By Enzom (Enzom) on Monday, April 12, 2004 - 08:25 am: Edit

KENYON

By Acampbel (Acampbel) on Monday, April 12, 2004 - 12:38 pm: Edit

Does anyone have any input on the English/Creative writing program at Union College?? How about internship opps?

By Mjmatrix (Mjmatrix) on Monday, April 12, 2004 - 01:16 pm: Edit

Princeton, UNC-Chapel Hill, and Kenyon transcend that list in terms of creative writing.

I am in the same boat as yourself; I have presently narrowed my search to Yale and Stanford (disliking small, liberal arts colleges and Princeton's repulsive social atmosphere of eating clubs). I will likely apply early to Stanford, which, by the way, has an excellent creative writing program (Amy Tan is speaking twice today on campus).

What I did was check the US News Graduate School Rankings for both fields, then I narrowed my list based on which schools are known to focus on undergrads (Harvard's obviously not my first choice, especially after reading an article in The Crimson about a girl who never got into any creative writing class to which she applied). The horrible thing is, she had gone to Harvard after considering its creative writing program as a criterium.

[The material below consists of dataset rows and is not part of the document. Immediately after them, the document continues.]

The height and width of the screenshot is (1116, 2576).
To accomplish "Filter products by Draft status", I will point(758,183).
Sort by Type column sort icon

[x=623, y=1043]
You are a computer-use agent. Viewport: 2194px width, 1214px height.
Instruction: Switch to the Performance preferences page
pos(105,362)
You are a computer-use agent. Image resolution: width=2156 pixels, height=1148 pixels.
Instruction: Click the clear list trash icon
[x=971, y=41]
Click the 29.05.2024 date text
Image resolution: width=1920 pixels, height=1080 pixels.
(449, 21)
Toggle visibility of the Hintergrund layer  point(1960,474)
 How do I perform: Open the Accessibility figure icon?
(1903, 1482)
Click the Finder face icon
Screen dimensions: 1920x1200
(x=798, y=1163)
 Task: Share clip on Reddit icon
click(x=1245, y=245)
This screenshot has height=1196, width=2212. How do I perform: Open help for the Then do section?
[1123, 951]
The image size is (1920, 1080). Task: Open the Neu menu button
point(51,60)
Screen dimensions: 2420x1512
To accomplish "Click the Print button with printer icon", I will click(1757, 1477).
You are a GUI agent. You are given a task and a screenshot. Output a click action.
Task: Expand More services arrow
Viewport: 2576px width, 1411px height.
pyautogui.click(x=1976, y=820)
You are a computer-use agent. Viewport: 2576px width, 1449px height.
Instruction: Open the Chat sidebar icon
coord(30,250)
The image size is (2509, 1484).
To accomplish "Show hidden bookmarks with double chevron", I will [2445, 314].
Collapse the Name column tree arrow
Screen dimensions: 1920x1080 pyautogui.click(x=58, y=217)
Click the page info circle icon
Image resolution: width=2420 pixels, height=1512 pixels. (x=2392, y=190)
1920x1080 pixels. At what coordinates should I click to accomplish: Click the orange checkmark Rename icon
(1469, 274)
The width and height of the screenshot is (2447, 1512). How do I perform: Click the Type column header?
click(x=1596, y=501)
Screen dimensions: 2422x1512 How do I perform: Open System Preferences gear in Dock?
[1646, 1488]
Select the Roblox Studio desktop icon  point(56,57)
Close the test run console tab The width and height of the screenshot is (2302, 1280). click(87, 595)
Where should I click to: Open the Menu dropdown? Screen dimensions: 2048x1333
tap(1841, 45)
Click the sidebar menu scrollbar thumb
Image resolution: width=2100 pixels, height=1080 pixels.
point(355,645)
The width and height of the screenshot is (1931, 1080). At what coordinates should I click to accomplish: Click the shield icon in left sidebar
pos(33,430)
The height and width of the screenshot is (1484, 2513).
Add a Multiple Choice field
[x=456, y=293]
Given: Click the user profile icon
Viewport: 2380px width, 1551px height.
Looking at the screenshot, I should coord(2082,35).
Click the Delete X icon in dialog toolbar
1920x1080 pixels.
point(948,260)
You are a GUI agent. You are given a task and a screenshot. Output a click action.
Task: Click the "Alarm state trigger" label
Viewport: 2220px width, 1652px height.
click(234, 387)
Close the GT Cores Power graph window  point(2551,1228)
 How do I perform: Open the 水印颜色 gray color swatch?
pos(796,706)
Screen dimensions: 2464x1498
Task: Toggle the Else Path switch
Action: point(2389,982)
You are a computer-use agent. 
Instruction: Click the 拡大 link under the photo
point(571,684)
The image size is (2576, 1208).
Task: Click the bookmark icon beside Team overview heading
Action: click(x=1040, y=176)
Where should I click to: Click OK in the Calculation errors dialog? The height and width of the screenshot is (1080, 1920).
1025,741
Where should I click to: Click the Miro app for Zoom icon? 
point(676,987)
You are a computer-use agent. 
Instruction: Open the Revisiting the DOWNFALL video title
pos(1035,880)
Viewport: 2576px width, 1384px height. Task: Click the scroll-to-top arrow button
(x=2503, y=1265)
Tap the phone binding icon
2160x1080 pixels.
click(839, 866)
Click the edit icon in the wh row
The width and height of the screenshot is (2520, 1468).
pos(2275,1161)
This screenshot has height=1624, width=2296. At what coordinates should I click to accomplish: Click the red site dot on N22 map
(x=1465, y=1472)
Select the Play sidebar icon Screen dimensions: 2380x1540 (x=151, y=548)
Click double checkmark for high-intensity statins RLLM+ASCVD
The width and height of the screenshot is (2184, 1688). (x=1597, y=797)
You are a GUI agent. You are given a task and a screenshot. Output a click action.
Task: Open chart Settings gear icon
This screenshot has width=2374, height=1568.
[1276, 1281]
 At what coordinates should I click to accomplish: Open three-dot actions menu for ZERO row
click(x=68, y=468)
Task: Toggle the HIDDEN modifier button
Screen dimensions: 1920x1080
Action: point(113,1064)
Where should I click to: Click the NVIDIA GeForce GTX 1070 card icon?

By Collegeparent (Collegeparent) on Monday, April 12, 2004 - 02:35 pm: Edit

Criterion.

By Imac7477 (Imac7477) on Monday, April 12, 2004 - 02:58 pm: Edit

Princeton has arguably the best program in Creative Writing...they have on the faculty the likes of Toni Morrison and Joyce Carol-Oates, who are said to actually teach the undergraduates.

By Mparking (Mparking) on Friday, April 16, 2004 - 01:18 am: Edit

Thanks alot for the input everyone! It's helped out alot; I did some research and composed a list of roughly 7, 8 colleges. I've been having a tough time looking for schools, especially since I'm from Texas and all the schools here are obsessed with engineering and technology. I also have this need to just get away and experience something new and different--I guess it's part of the writer's development, you could say.

By 1214 (1214) on Wednesday, April 21, 2004 - 04:31 pm: Edit

Brown has, in recent years, produced cutting-edge, unique writers and dramatists like Nilo Cruz, Edwidge Danticat, and Jeffrey Eugenides.